* _ACTION ITEM_
When the line with "Where should I click to: Open" appears below, start repeating lines exactly, and keep going through the line with "Expand the Slideshow"; add nothing outside that span.

*** GIVEN RECORDS Section Begins ***

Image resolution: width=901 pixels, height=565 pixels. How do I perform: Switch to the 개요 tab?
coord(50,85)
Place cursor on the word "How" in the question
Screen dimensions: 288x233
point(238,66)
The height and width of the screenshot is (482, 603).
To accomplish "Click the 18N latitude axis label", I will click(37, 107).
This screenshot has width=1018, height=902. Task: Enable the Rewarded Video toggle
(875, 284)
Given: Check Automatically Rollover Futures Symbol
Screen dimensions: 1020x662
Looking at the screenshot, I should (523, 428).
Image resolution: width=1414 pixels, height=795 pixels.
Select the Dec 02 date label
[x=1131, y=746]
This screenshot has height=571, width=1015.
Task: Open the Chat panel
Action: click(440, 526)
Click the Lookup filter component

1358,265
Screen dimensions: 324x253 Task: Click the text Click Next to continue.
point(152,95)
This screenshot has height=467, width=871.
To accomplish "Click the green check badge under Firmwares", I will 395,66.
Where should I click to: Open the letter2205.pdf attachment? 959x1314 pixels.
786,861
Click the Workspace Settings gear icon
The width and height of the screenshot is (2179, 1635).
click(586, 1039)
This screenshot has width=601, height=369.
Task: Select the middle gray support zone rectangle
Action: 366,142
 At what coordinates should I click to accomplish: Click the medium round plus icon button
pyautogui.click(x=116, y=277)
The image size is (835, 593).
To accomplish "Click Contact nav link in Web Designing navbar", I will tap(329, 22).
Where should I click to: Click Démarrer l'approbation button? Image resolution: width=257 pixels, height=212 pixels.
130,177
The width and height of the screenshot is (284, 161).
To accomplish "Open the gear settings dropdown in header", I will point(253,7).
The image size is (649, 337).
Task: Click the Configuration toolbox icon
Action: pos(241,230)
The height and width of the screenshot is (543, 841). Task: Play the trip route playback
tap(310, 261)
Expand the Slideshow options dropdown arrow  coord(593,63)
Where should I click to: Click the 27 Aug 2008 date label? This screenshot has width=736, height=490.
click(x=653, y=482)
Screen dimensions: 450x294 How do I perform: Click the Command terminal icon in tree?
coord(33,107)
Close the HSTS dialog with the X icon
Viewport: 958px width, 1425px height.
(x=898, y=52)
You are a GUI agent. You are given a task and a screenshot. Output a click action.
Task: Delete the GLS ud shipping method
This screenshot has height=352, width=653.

*** GIVEN RECORDS Section Ends ***

* _RESPONSE TO THE EXERCISE_
Where should I click to: Open the letter2205.pdf attachment? 959x1314 pixels.
786,861
Click the Workspace Settings gear icon
The width and height of the screenshot is (2179, 1635).
click(586, 1039)
This screenshot has width=601, height=369.
Task: Select the middle gray support zone rectangle
Action: 366,142
 At what coordinates should I click to accomplish: Click the medium round plus icon button
pyautogui.click(x=116, y=277)
The image size is (835, 593).
To accomplish "Click Contact nav link in Web Designing navbar", I will tap(329, 22).
Where should I click to: Click Démarrer l'approbation button? Image resolution: width=257 pixels, height=212 pixels.
130,177
The width and height of the screenshot is (284, 161).
To accomplish "Open the gear settings dropdown in header", I will point(253,7).
The image size is (649, 337).
Task: Click the Configuration toolbox icon
Action: pos(241,230)
The height and width of the screenshot is (543, 841). Task: Play the trip route playback
tap(310, 261)
Expand the Slideshow options dropdown arrow  coord(593,63)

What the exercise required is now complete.